Ken Baumann on The Making of Salt Is For Curing

by Ken Baumann
Sator Press, the nonprofit publishing company that I own and run, had published only books by cisgender white men—last year, I realized that this was both dumb and lazy. In order to diversify the voices that Sator presents to readers, and to not be such a reflexive reader, I changed Sator’s submission guidelines.
Sonya Vatomsky emailed me the manuscript for Salt Is For Curing on May 27th, 2015. They heard about Sator through Michael Seidlinger of Civil Coping Mechanisms, and mentioned in a postscript their admiration for Sator’s short “Ethics” page.
I read the book twice, back-to-back, mostly on my phone. On June 11th, I sent the following email to Sonya.
They accepted the same day. Later, Sonya and I talked about how we both shared a spooky good feeling about Salt—me from the time that the submission landed in my inbox, and Sonya from when they sent it. Which is a lesson to writers sending out manuscripts: if you can write a charming introductory email, do it!
Sonya and I exchanged 13 emails that day. We started talking cover design, marketing, print size, potential blurb writers, edits, etc… We quickly settled on a cover that was, well, salty.
I drove to the art supply store and bought the blackest piece of paper I could find. Then I set up the salt circle for its glamor shots.
Here are some alternate covers.
Ultimately, Sonya realized that a larger salt circle made for a more striking book cover, so we went big.
Regarding the text: I wanted the book to be longer, and so I asked Sonya to write more poems. Sonya obliged, sending a few packets. I kept asking for more (I am a greedy publisher), but Sonya finally stated how draining these poems were to write; the poems approach violence, trauma, identity, and addiction. We organized the text, reorganized it, cut a poem, added that poem back in, exchanged over twenty emails about the appropriate font choices for the text’s use of Cyrillic characters and phrases in other languages… Wikipedia entries were exchanged and enthused over. White privilege and blurb teleology were discussed. Poems were formatted, reformatted, then reformatted again—flurries of emails over line breaks and em-dash lengths. All in all, working with Sonya was and is fun, challenging, productive, and a little manic (we’ve exchanged >300 emails, so far).

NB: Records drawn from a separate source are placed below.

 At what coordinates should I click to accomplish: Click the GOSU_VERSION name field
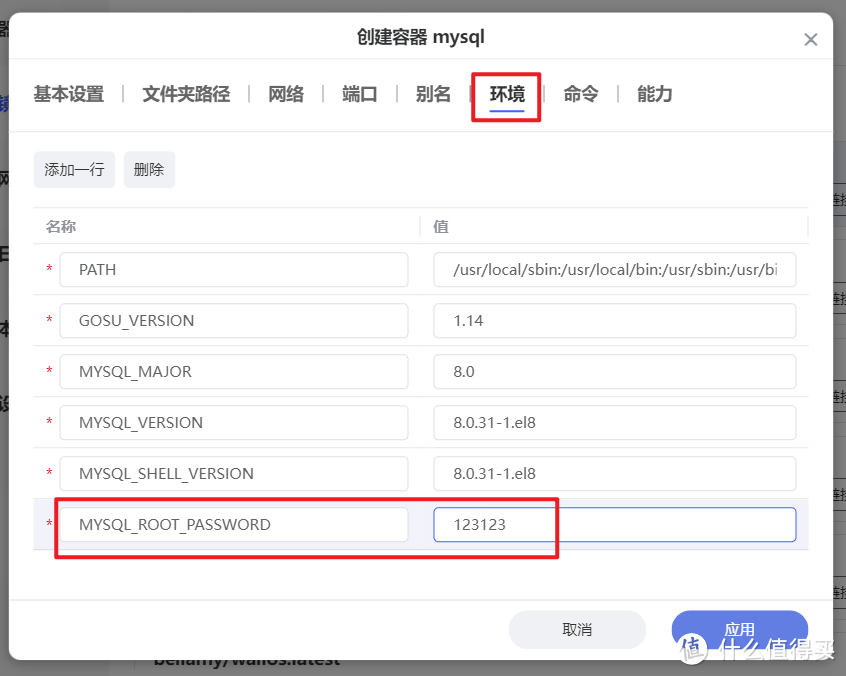click(233, 320)
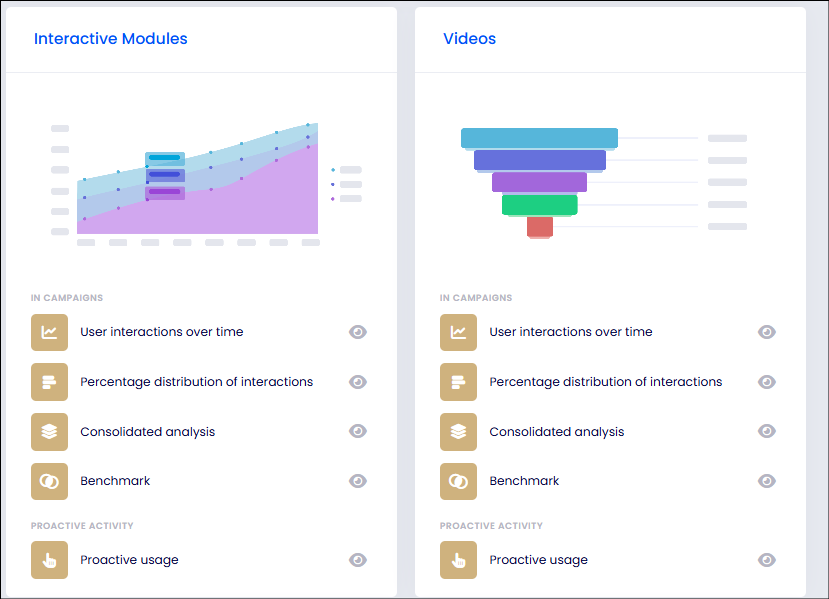Click the layers icon for Interactive Modules consolidated analysis
Viewport: 829px width, 599px height.
pos(49,432)
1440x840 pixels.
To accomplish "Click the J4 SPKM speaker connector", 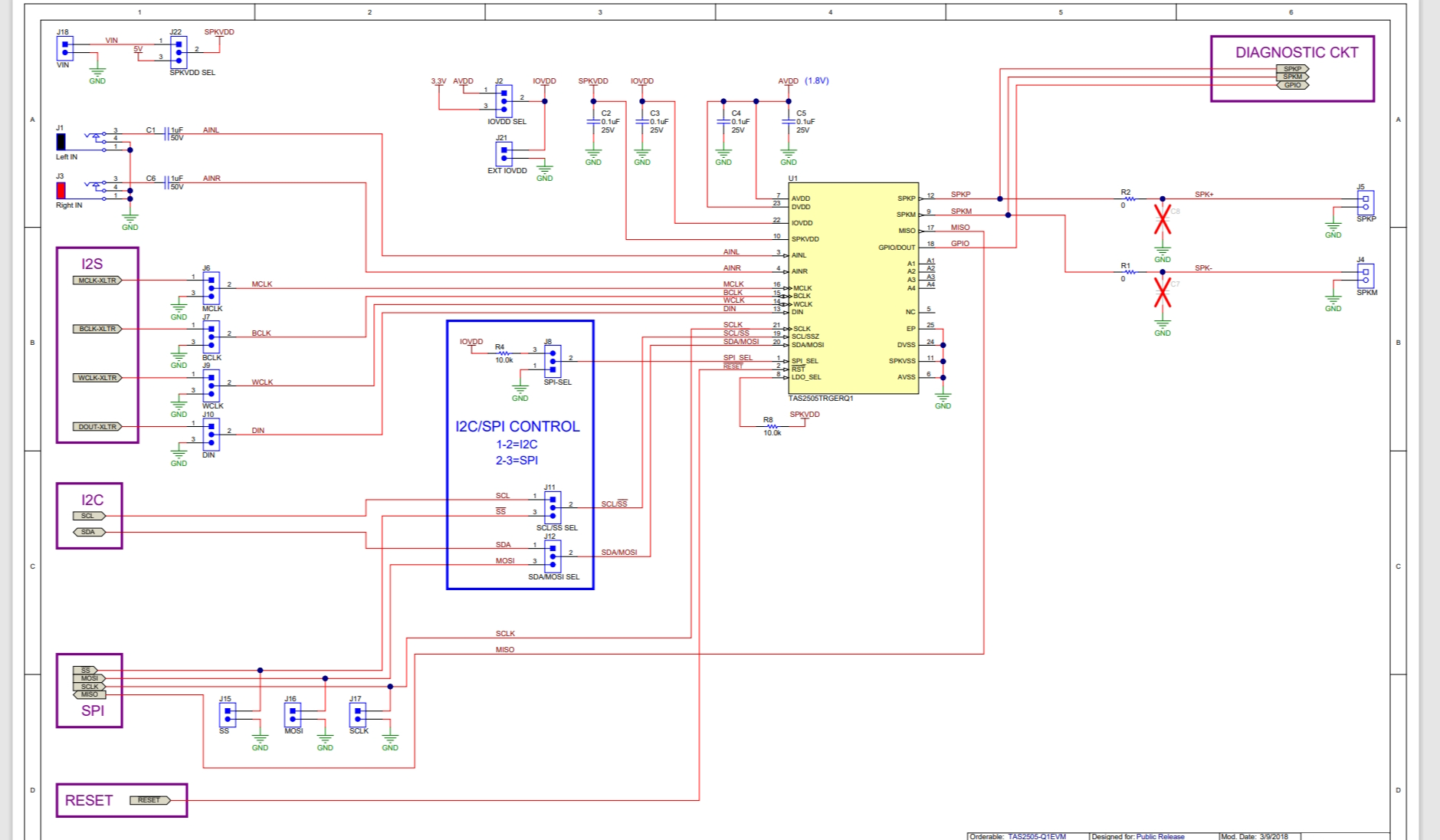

After I got the proof back from Sheridan Press, though, it was clear that the salt circle photograph that we chose wasn’t high-resolution enough (read: the photograph was out of focus—someone fire my photographer (read: me)). So I panicked, kvetched, procrastinated, then finally did another salt circle photoshoot.
Meanwhile, Ariana Reines, Juliet Escoria, and Mike Young graciously accepted the sort-of-gross task of blurbing a book. Thankfully, they legitimately dug Sonya’s work and were happy to help.
Sonya picked our release date—Friday the 13th (11/13/2015). The book became flesh. It’s currently selling really well—the first edition’s sold out; it was a bestseller at SPD; Amazon has been requesting upwards of 40 copies per order which in small press publishing terms is a ton. Sonya also got to charm and lead with honesty—not mutually exclusive acts—while writing about writing and submitting work, or about dealing with mental illness. Unlike past Sator releases, I haven’t tried to garner a lot of reviews for Salt Is For Curing, yet that hasn’t seemed to stop people from buying the book, discovering Sonya’s work, and finding a new favorite poet.
We’ve since decided to make the second edition’s cover even blacker.